Jose Labaut does not lead a life that sounds particularly fascinating. He lives in Fort Lauderdale, Florida, and commutes to Miami five days a week where he works at a desk in the office of the Miami-Dade County Water and Sewer Department as a software developer. And yet several times a week, at random moments in his day, he receives video calls from people clamoring for the opportunity to see where he is and what he is doing, and who pay about $2 per hour to do so.
“I am busy at work and they ask me, ‘Please, show me your work. Show me your car,’” says Labaut, describing the frequent requests he receives. “‘Show me something. Find a window and show me outside of your work.’”
Labaut is one of over a million Cuban immigrants currently living in the United States. Many left behind family and friends in Cuba and faced the prospect of never seeing them again. Labaut left his home in the Havana neighborhood Habana Vieja and first went to New Jersey, where his father lives, before eventually moving to Florida for work about two years ago. Although he left behind family and friends in one of the most isolated countries in the world, he now hears from them about once a week, whenever they can get an Internet card to access public Wi-Fi in any of the 17 hotspots around Havana.
Over the last year, the Cuban government made a push to install wireless internet access points in plazas and boulevards in cities and towns throughout the country. Including the 17 hotspots in Havana, there are currently 65 such public hotspots across the country, according to the Federal Communications Commision. In doing so, the mundane daily lives of software developers like Jose Labaut and others have become the most popular shows in Cuba.
“A lot of Cubans are seeing, for the first time, the United States,” says Labaut, “It’s not like TV because on TV you see the TV show, but when you talk with your friend over Wi-Fi, your friend asks something, ‘Can you make a right?’ It’s a remote control. It’s like a window.”
The opening of a window between Cuba and the United States is also an apt metaphor for the normalizing relations between the two countries. After over 50 years of extremely limited official contact of any kind with Cuba, President Obama began reopening diplomatic relations with the authoritarian communist government in December 2014. His aim for doing so, as stated in various speeches on the topic, is that improved relations will ultimately improve the lives of the Cuban people. Skepticism remains about how much foreign investment money will actually filter through the Cuban bureaucracy and into the hands of normal people or the long term effects of a Cuban economy pushed more towards servicing tourists. However, the growth of public Wi-Fi access in Cuba over the last year has had an immediate impact on the lives of Cubans and has the potential to accelerate the improvement of relations with the US.

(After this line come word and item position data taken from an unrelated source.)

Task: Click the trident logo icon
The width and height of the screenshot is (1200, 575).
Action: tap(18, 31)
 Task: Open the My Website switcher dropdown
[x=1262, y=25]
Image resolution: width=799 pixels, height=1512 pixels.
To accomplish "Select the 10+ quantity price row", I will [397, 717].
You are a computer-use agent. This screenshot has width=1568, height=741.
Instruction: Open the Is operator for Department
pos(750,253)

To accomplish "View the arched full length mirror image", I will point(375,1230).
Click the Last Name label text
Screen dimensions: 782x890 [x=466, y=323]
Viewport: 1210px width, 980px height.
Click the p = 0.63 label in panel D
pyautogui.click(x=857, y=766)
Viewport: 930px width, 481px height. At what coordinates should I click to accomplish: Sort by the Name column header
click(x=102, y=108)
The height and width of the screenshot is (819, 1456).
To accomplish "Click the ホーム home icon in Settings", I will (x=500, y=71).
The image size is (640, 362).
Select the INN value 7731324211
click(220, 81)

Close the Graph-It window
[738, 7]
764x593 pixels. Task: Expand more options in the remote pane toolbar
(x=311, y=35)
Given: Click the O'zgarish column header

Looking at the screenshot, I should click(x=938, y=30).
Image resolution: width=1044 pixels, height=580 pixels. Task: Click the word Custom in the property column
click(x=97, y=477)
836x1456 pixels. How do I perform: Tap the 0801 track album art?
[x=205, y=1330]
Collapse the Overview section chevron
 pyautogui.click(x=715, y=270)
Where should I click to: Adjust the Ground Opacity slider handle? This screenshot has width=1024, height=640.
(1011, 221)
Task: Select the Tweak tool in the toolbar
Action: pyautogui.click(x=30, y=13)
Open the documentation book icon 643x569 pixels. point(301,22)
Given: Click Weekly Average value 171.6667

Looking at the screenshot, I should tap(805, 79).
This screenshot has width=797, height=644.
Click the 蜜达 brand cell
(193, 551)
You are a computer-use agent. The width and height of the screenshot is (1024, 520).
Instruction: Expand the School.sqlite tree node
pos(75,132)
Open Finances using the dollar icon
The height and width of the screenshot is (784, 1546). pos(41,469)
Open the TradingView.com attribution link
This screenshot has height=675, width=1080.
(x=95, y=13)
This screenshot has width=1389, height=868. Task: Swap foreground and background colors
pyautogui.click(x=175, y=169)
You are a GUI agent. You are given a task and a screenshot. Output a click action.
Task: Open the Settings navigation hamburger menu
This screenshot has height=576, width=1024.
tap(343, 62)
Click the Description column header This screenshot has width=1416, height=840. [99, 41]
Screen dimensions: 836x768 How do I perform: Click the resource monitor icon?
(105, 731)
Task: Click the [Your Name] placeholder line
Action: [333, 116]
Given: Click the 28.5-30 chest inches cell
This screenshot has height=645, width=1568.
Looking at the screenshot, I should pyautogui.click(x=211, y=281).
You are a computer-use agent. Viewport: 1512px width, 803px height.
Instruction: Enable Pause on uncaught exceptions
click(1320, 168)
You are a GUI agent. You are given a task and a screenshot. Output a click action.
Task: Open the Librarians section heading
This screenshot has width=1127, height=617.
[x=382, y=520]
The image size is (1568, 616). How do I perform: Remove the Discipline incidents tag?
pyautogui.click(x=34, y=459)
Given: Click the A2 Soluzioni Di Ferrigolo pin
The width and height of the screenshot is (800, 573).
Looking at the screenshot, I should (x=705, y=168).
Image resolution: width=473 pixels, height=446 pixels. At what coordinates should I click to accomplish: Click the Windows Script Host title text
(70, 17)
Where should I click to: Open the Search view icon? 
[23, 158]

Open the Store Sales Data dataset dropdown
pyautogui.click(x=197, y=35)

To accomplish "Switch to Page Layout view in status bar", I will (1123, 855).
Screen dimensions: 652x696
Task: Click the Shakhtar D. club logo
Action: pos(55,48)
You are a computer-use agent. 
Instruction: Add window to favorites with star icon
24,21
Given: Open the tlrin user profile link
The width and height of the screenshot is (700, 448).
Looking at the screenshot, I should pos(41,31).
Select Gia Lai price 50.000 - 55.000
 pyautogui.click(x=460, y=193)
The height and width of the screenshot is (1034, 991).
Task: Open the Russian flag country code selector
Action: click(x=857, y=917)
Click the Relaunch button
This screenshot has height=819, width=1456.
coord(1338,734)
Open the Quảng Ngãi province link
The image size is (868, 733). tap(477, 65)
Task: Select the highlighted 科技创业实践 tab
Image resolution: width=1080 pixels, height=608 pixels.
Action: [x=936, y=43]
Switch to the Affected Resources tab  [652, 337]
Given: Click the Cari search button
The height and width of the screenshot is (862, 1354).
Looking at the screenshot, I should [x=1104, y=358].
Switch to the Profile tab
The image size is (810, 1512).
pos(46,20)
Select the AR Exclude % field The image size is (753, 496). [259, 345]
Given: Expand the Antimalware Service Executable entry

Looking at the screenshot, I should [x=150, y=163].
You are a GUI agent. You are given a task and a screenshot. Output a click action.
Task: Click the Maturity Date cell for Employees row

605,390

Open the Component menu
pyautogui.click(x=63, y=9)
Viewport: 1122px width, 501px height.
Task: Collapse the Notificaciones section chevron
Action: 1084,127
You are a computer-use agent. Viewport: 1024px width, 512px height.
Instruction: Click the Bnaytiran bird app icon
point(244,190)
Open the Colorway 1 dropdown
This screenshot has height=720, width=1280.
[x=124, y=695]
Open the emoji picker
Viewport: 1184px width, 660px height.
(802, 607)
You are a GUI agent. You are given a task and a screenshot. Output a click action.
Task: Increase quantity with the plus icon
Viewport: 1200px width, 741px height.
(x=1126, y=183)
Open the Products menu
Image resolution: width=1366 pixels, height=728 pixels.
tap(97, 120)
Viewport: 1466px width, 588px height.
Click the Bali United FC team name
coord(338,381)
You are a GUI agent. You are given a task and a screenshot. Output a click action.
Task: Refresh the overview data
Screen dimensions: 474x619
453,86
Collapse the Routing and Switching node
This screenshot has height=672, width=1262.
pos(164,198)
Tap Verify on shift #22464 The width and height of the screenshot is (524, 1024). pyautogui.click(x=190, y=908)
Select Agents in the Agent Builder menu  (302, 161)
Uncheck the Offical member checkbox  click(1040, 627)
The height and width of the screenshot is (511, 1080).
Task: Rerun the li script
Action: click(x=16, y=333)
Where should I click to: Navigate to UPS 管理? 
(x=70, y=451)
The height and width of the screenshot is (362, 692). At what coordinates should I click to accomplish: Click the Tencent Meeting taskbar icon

Since the 1959 revolution, the United States and Cuba have had extremely limited telecommunications access to one another. An underwater cable leftover by AT&T from before the revolution allowed long distance calls between the countries until it eventually deteriorated in the 1980s. Since then there have been various short-lived services for phone calls between the countries, but the most notable development was in 2008 when the Cuban telecommunications authority, ETECSA, legalized the purchase and sale of cell phones and computers. It also made cellular services more affordable. However, there is still no true cellular internet service.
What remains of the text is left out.